----- Seção do documento -----
Nos idos de 1995, o direito penal e processual penal brasileiro foi varrido por novos ventos ante a introdução, no universo jurídico nacional, da possibilidade de resolução de algumas contendas de ordem penal antes de sua propositura1, assim como, após o oferecimento da denúncia, a interrupção de seu curso, sem admissão da culpa, mediante o cumprimento de condições2.


Mas a novel lei n. 13.964, de dezembro de 2019, trouxe ao universo penal e processual pátrio um novo instituto, semelhante ao existente nos países da common law3, estranho à filosofia autoritária, de origem fascista, na qual foi concebido o Código de Processo Penal brasileiro4, e que avança consideravelmente em comparação aos institutos da conciliação, da transação penal e da suspensão condicional do processo.


O “acordo de não persecução penal” – ANPP – estabeleceu suas diretrizes no art. 3º do referido normativo legal, onde acrescentou à redação do art. 28 do CPP, o art. 28-A, dispondo que não sendo caso de arquivamento e tendo o investigado confessado formal e circunstancialmente a prática de infração penal sem violência ou grave ameaça e com pena mínima inferior a 4 (quatro) anos, o Ministério Público poderá propor acordo de não persecução penal, estabelecendo a necessidade de se verificar que a medida se mostra como necessária e suficiente para reprovação e prevenção do crime.Nos seus incisos de I a V, estabelece as condições que podem ser aplicadas cumulativa ou alternativamente.


Prevê ainda, em seu parágrafo 2º, em quais hipóteses afasta-se a possibilidade de concessão.


O significado prático disto é que na iminência da denúncia, e não se tratando de situações onde os benefícios gestados na Lei dos Juizados Especiais possam ser aplicados, resta alternativa a quem está por ser alvo de acusação formalizada, sem a necessidade de submissão ao penoso processo penal.
----- Extrato de dados -----
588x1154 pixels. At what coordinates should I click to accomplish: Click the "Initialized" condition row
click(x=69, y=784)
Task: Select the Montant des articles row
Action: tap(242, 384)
-----
Suas tarefas:
**1)** Devolva, do trecho sobre o acordo de não persecução penal, tudo desde "Nos idos de" até "cumprimento de condições2.".
**2)** Segundo o trecho sobre o acordo de não persecução penal, qual lei trouxe esse novo instituto ao universo penal e processual brasileiro?
**3)** Dê continuidade ao trecho sobre o acordo de não persecução penal a partir de onde ele termina.

Respostas:
**1)**
Nos idos de 1995, o direito penal e processual penal brasileiro foi varrido por novos ventos ante a introdução, no universo jurídico nacional, da possibilidade de resolução de algumas contendas de ordem penal antes de sua propositura1, assim como, após o oferecimento da denúncia, a interrupção de seu curso, sem admissão da culpa, mediante o cumprimento de condições2.

**2)** A lei n. 13.964, de dezembro de 2019.

**3)**
Como se discorrerá na sequência, reconhecida a autoria/participação em atividade criminosa, admitindo-se o ilícito penal e aceitas as demais condições propostas pelo MP, será prolatada sentença homologatória pelo Juiz, passando-se à fase de execução do acordo, ao encargo do Ministério Público perante o juízo e execução penal5. Contudo, a nova regulamentação não ensejou análise interpretativa tão pacífica, já se observando diversas celeumas a resolver6.


Todavia, o enfoque deste artigo não é análise dessas diferentes correntes ou mesmo de sua aplicação no direito intertemporal (quanto a isso já existe vasta produção acadêmica), e sim a intenção de examinar e buscar os adequados efeitos da afirmação de ser possível ao MP propor o acordo.


Afinal, trata-se de uma faculdade do Promotor de Justiça ou de um direito subjetivo do inculpado?


O raciocínio inicial deve considerar quais os requisitos estabelecidos pela lei para se cogitar do benefício.


Eles partem do pressuposto de que não se trata de caso que enseje arquivamento, isto é, existem condições de oferecimento da denúncia, uma vez que há a presença de prova material (em se tratando de crime material), indícios suficientes de autoria (ou participação), aparência de ilícito penal, não se verificando a presença de causas extintivas da punibilidade, circunstâncias eximentes de pena ou excludentes de ilicitude.


Superado este primeiro passo, tem-se como obrigatória a confissão formal e circunstancial da prática criminosa investigada por parte do acusado.


Por fim, tem-se como limitador a previsão de pena mínima inferior a 4 (quatro) anos para o crime supostamente cometido.


Vai-se mais adiante no elenco de outras exigências, a saber: não se tratar de caso onde seja cabível a transação penal de competência dos Juizados Especiais Criminais; tratar-se de investigado que não seja reincidente, ou não se verificarem elementos probatórios a indicar conduta criminal habitual, reiterada ou profissional – exigência afastada no caso de se tratarem de infrações penais insignificantes; não ter sido o agente beneficiado nos 5 (cinco) anos anteriores por acordo de não persecução penal, transação penal ou suspensão condicional do processo; e, finalmente, não se cuide de crimes cometidos no âmbito de violência doméstica ou familiar, ou praticados contra a mulher por razões da condição de sexo feminino7.


Disso deflui, de forma inexorável, o estabelecimento claro de critérios objetivos específicos e perfeitamente delineados, os quais deverão ser obrigatoriamente ponderados.


Na sequência o dispositivo legal preconiza a possibilidade da concretização do instituto, desde que necessário e suficiente para reprovação e prevenção do crime.


Presentes, pois, critérios de ordem subjetiva, os quais não estão suficientemente esclarecidos, sendo em verdade “abertos”, de caráter essencialmente abstrato.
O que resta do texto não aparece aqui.